Codex H gives a major row here because a firsthand correction adds 'of sins,' while the extracted line lacks the final SBLGNT phrase 'in the circumcision of Christ.'

Where the verse sits: identity in Christ

The verse comes after Paul's instruction to walk in Christ and not be taken captive by empty teaching.

It explains the believers' identity through a spiritual circumcision image that leads into burial and resurrection language in verse 12.

What Codex H changes: it adds sins and lacks a final phrase

The correction adds των ἁμαρτιων, 'of sins,' around the body/flesh phrase.

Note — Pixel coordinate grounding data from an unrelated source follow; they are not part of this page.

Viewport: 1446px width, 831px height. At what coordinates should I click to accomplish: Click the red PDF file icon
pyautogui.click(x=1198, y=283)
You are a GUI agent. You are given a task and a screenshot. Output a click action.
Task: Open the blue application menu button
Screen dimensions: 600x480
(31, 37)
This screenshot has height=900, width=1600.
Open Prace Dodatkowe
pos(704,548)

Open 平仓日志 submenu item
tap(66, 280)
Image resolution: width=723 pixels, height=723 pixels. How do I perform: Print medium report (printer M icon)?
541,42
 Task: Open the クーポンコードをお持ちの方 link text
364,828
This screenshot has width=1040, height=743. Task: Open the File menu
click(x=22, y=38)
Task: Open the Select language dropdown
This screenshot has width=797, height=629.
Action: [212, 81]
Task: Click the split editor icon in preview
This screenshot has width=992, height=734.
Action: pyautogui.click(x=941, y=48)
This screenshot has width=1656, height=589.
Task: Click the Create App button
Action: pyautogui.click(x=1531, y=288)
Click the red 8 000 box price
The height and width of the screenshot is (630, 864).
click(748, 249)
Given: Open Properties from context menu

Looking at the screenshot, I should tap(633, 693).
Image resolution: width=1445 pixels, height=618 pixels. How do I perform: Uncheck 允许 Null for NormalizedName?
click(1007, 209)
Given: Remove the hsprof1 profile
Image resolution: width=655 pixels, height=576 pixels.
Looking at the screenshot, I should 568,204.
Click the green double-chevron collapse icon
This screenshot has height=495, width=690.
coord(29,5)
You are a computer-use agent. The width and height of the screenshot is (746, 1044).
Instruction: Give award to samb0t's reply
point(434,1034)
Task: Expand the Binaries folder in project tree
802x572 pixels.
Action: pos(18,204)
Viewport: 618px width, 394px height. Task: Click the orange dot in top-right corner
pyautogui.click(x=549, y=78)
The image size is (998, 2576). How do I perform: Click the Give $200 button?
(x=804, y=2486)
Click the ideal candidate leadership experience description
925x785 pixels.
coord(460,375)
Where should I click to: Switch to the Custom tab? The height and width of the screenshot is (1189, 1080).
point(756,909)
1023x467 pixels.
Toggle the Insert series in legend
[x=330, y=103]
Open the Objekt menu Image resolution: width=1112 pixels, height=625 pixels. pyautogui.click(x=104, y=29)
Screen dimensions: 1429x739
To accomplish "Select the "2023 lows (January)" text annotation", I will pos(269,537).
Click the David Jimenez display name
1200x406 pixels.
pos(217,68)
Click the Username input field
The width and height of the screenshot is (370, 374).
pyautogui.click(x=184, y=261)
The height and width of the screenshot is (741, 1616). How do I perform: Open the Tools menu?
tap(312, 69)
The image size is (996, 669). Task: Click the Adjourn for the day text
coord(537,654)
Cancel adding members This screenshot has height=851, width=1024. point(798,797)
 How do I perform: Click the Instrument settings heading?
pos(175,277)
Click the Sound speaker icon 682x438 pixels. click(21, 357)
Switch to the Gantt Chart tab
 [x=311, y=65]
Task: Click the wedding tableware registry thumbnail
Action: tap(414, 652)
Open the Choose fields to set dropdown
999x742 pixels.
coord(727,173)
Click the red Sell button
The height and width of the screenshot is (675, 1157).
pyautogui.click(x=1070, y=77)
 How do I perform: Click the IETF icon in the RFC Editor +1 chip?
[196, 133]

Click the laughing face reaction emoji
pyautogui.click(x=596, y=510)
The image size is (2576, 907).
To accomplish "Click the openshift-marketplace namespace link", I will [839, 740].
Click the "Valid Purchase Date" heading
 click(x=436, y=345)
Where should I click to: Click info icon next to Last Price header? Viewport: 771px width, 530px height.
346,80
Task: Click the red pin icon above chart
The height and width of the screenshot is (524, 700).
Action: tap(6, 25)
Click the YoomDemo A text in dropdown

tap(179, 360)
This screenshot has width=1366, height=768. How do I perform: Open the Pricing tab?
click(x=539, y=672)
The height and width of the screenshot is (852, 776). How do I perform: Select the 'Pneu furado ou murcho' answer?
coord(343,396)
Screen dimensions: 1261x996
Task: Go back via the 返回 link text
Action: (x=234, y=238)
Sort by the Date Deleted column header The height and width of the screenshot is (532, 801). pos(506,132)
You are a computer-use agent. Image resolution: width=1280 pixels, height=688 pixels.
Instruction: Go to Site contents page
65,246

The extracted line also lacks SBLGNT's final phrase about the circumcision of Christ. The audit treats this as a major expansion/omission cluster.

The verse with and without the change: Colossians 2:11 adds sins and shortens the ending

Without the Codex H addition: You were circumcised without hands in the stripping off of the body of flesh, in the circumcision of Christ.

With the Codex H addition and extracted ending: You were circumcised without hands in the stripping off of the body of the sins of the flesh.

Book and chapter context: resisting false confidence

Colossians 2 argues that believers have fullness in Christ and have no need to submit to rival systems as if Christ were insufficient.

The circumcision language supports that argument by describing a decisive spiritual change tied to Christ.

Scholarship snapshot: known-style expansion cluster

The audit calls the added 'of sins' a firsthand correction and describes the row as a known later-tradition style expansion around body, flesh, and sins.

It also lists Colossians 2:11 as a priority for licensed NA28/UBS5/ECM collation because the wider apparatus status remains unresolved here.

What this adds: clarity about how expansions happen

Codex H shows how explanatory words can enter a dense theological sentence, especially where body, flesh, sin, and spiritual circumcision are close together.

That helps readers understand why textual notes often distinguish the main text from familiar fuller readings.

Synthesis: a major note with a stable doctrine

The row is major because it affects how the verse is read aloud and translated.

The doctrine remains stable: Colossians teaches that believers belong to Christ and share in his saving work. Codex H changes the note, not the foundation.